◆ **Items from a dataset**

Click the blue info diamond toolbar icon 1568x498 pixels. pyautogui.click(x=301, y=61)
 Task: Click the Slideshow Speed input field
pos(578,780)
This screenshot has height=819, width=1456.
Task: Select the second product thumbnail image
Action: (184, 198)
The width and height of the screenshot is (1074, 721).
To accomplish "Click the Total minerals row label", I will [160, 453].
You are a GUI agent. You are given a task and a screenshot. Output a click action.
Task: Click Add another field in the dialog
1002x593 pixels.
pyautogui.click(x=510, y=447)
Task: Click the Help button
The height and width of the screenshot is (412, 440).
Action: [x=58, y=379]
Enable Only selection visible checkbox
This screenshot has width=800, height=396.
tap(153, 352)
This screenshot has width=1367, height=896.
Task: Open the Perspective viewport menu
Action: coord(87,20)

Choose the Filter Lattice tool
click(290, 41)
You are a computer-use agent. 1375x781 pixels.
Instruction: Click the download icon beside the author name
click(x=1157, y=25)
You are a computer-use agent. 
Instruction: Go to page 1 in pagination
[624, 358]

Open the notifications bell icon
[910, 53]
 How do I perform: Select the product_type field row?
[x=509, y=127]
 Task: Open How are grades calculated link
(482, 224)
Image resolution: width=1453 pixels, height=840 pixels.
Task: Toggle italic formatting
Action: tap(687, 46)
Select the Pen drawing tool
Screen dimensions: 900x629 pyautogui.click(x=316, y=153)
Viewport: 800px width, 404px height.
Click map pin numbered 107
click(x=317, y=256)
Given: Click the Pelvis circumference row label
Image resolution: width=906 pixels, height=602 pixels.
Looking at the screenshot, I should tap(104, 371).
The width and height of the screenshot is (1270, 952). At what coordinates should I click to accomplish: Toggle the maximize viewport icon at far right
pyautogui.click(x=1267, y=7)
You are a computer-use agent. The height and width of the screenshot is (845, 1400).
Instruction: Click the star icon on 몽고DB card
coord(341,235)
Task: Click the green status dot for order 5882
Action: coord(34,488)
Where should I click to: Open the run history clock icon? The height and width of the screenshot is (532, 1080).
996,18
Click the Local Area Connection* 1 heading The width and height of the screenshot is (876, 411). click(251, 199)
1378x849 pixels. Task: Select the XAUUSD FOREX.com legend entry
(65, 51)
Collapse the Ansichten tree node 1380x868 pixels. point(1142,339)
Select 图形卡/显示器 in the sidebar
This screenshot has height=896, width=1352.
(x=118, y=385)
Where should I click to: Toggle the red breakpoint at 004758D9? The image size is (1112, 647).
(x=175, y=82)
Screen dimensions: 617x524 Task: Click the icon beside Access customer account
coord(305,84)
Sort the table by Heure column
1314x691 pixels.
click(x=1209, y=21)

◆ **CHALLENGE**
Copy the rows word for word, starting at the beginning of the rows and ending with the line that contains "click(x=1157, y=25)".

◆ **FULL OUTPUT**
Click the blue info diamond toolbar icon 1568x498 pixels. pyautogui.click(x=301, y=61)
 Task: Click the Slideshow Speed input field
pos(578,780)
This screenshot has height=819, width=1456.
Task: Select the second product thumbnail image
Action: (184, 198)
The width and height of the screenshot is (1074, 721).
To accomplish "Click the Total minerals row label", I will [160, 453].
You are a GUI agent. You are given a task and a screenshot. Output a click action.
Task: Click Add another field in the dialog
1002x593 pixels.
pyautogui.click(x=510, y=447)
Task: Click the Help button
The height and width of the screenshot is (412, 440).
Action: [x=58, y=379]
Enable Only selection visible checkbox
This screenshot has width=800, height=396.
tap(153, 352)
This screenshot has width=1367, height=896.
Task: Open the Perspective viewport menu
Action: coord(87,20)

Choose the Filter Lattice tool
click(290, 41)
You are a computer-use agent. 1375x781 pixels.
Instruction: Click the download icon beside the author name
click(x=1157, y=25)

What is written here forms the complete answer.